» **Task to complete**: Can you quote the records from the start through the line containing "(562, 368).", leaving out the pictures?

(Saved data entries)
================

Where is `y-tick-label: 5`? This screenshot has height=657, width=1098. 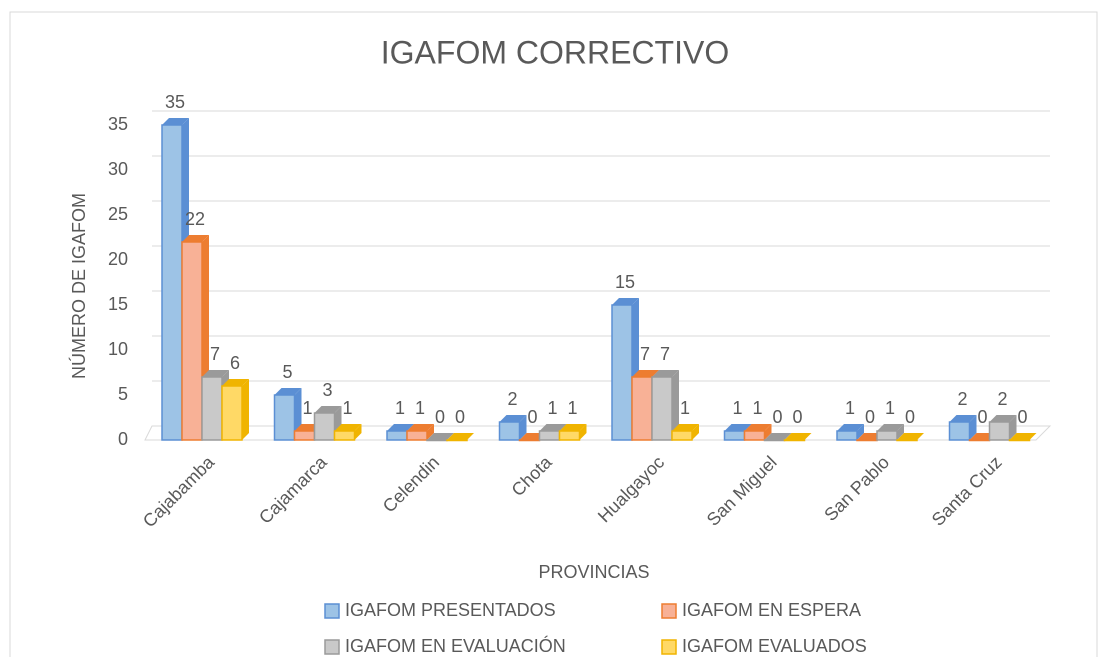
y-tick-label: 5 is located at coordinates (123, 394).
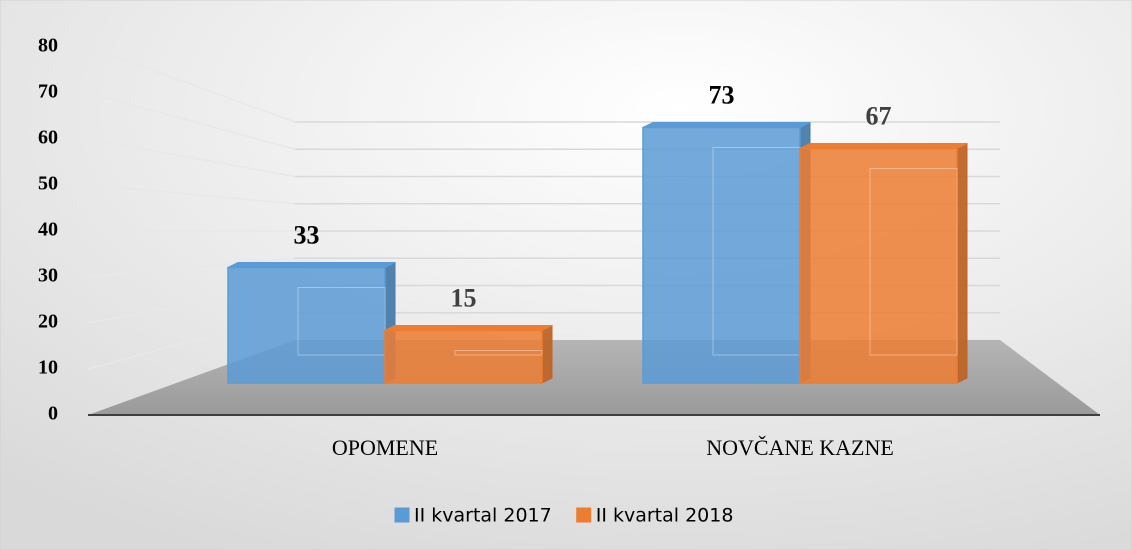 Image resolution: width=1132 pixels, height=550 pixels. I want to click on y-tick-label: 50, so click(48, 184).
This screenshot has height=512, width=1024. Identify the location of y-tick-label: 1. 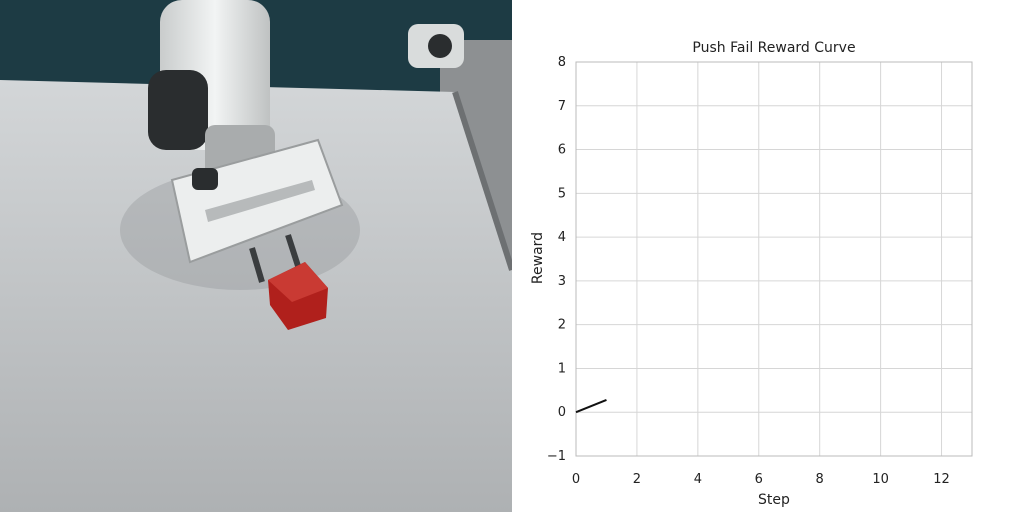
(562, 368).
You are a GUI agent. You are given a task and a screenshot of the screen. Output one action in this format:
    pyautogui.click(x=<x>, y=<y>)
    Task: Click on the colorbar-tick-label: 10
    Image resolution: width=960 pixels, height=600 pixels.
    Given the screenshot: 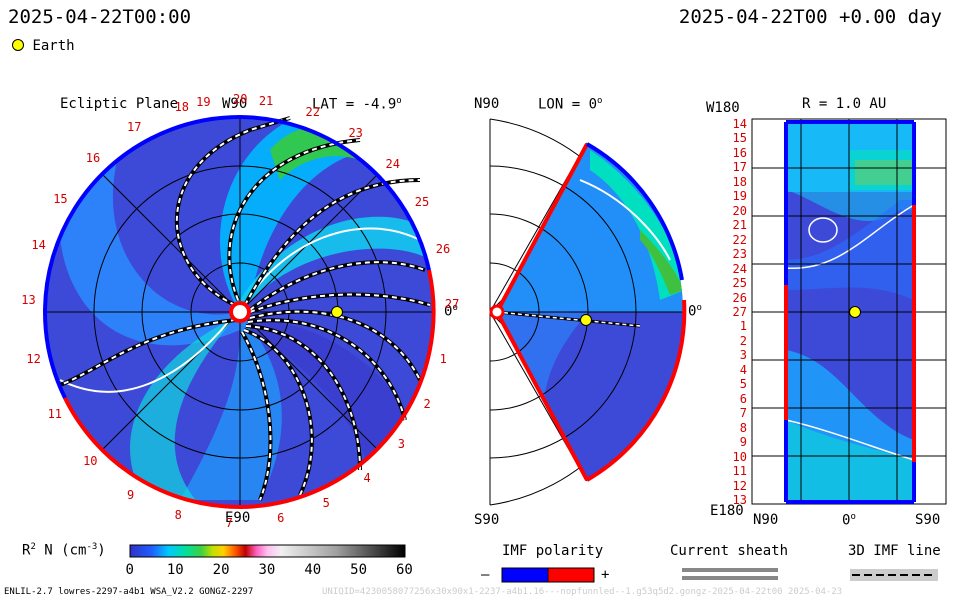 What is the action you would take?
    pyautogui.click(x=175, y=570)
    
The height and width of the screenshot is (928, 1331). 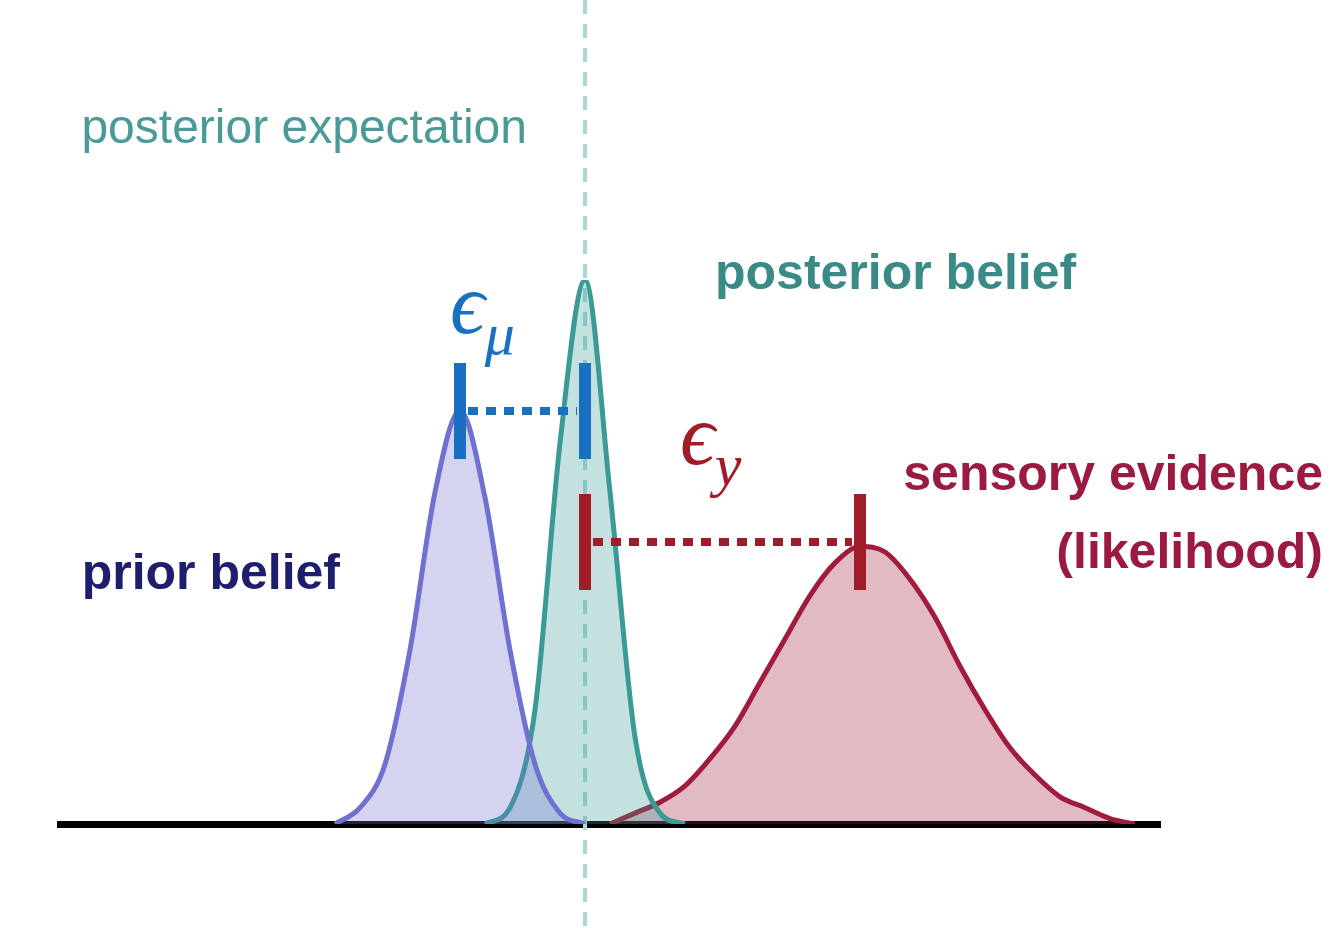 What do you see at coordinates (482, 311) in the screenshot?
I see `annotation: ϵ$_{μ}$` at bounding box center [482, 311].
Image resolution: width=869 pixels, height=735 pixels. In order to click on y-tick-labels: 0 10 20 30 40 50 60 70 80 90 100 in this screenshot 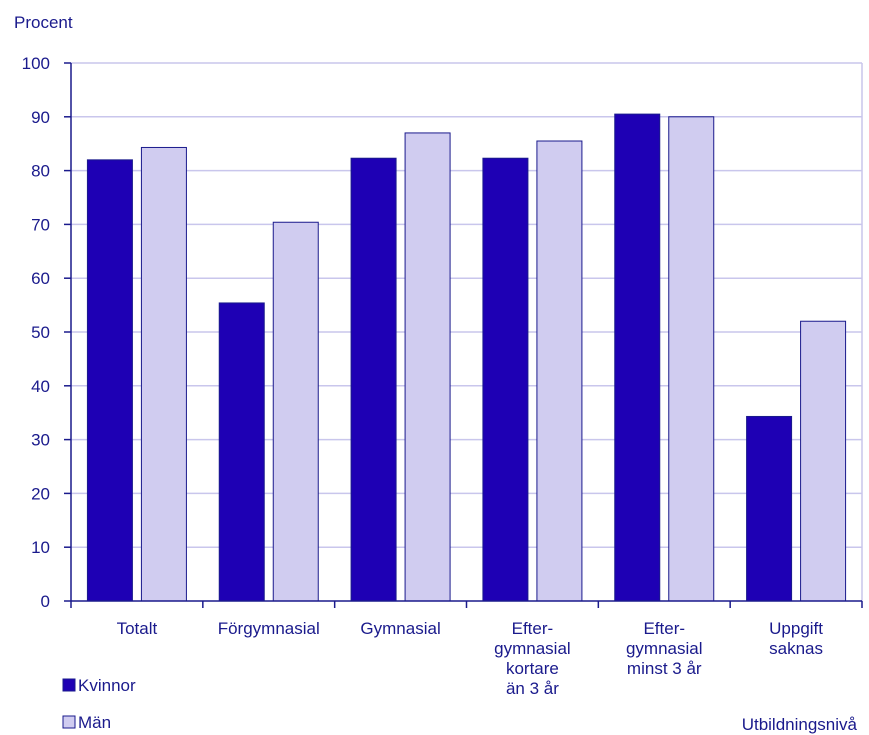, I will do `click(36, 332)`.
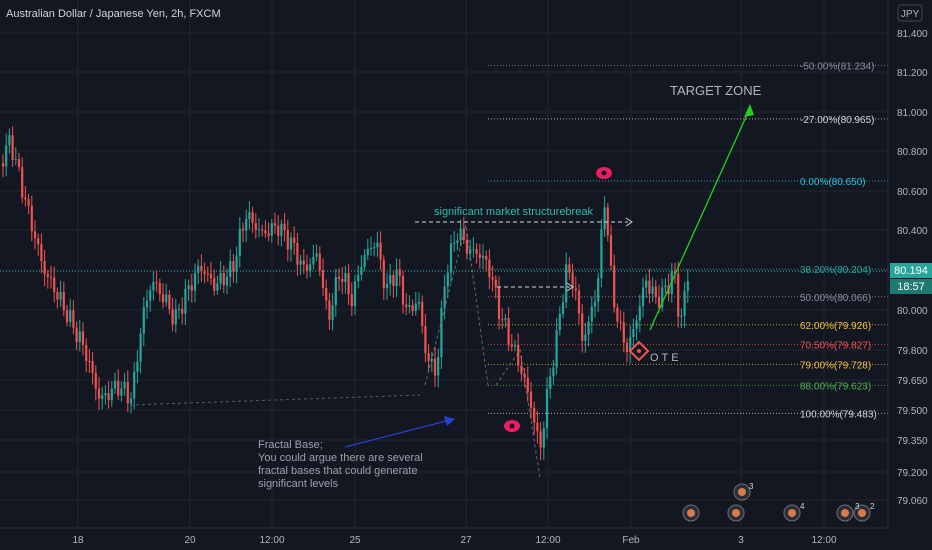  I want to click on currency-badge, so click(910, 13).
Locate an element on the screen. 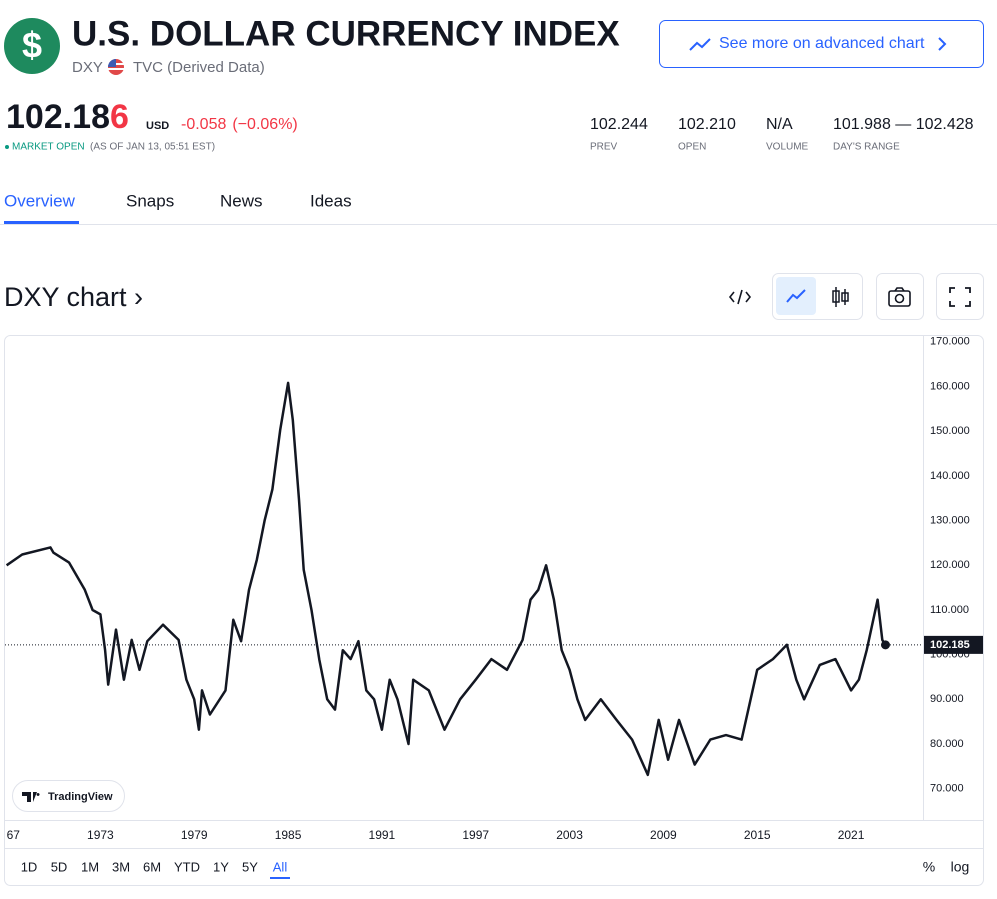  range-button: YTD is located at coordinates (187, 866).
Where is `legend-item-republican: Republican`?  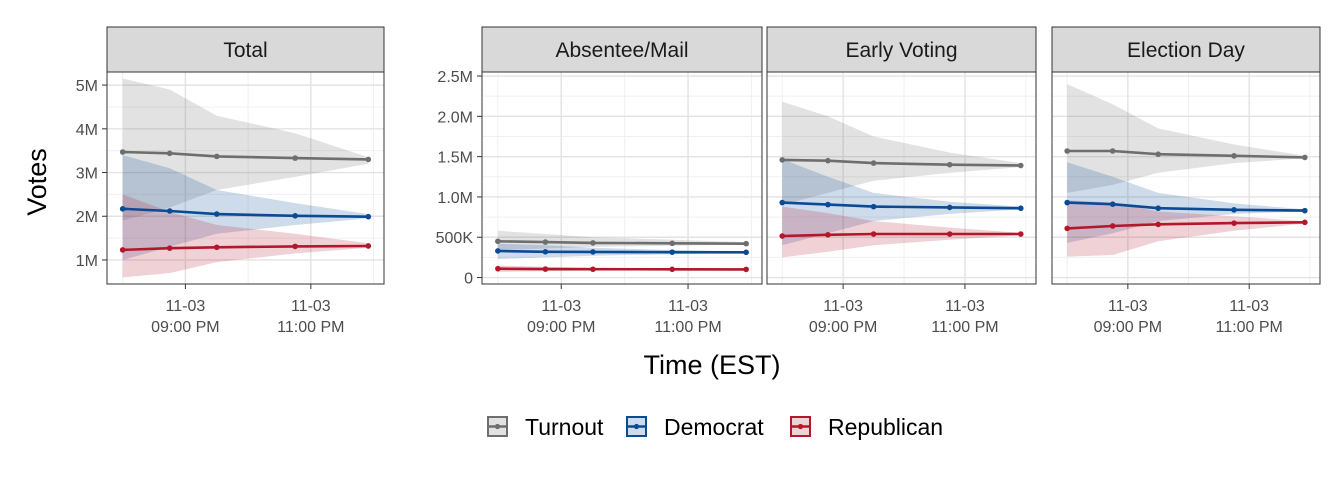 legend-item-republican: Republican is located at coordinates (866, 427).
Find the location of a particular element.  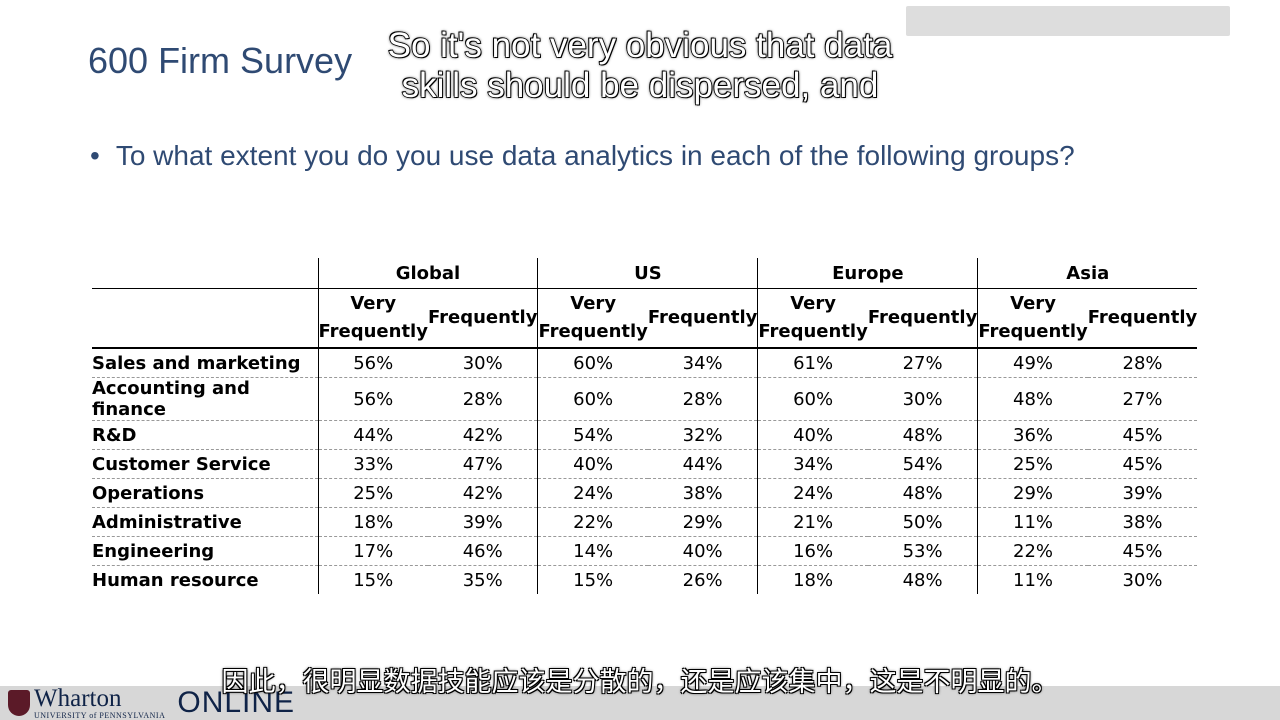

footer-bar is located at coordinates (640, 703).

================

» **Answer to this task**:
Where is `y-tick-label: 5`? This screenshot has height=657, width=1098. 
y-tick-label: 5 is located at coordinates (123, 394).
 Image resolution: width=1132 pixels, height=550 pixels. I want to click on y-tick-label: 50, so click(48, 184).
This screenshot has height=512, width=1024. Identify the location of y-tick-label: 1. 
(562, 368).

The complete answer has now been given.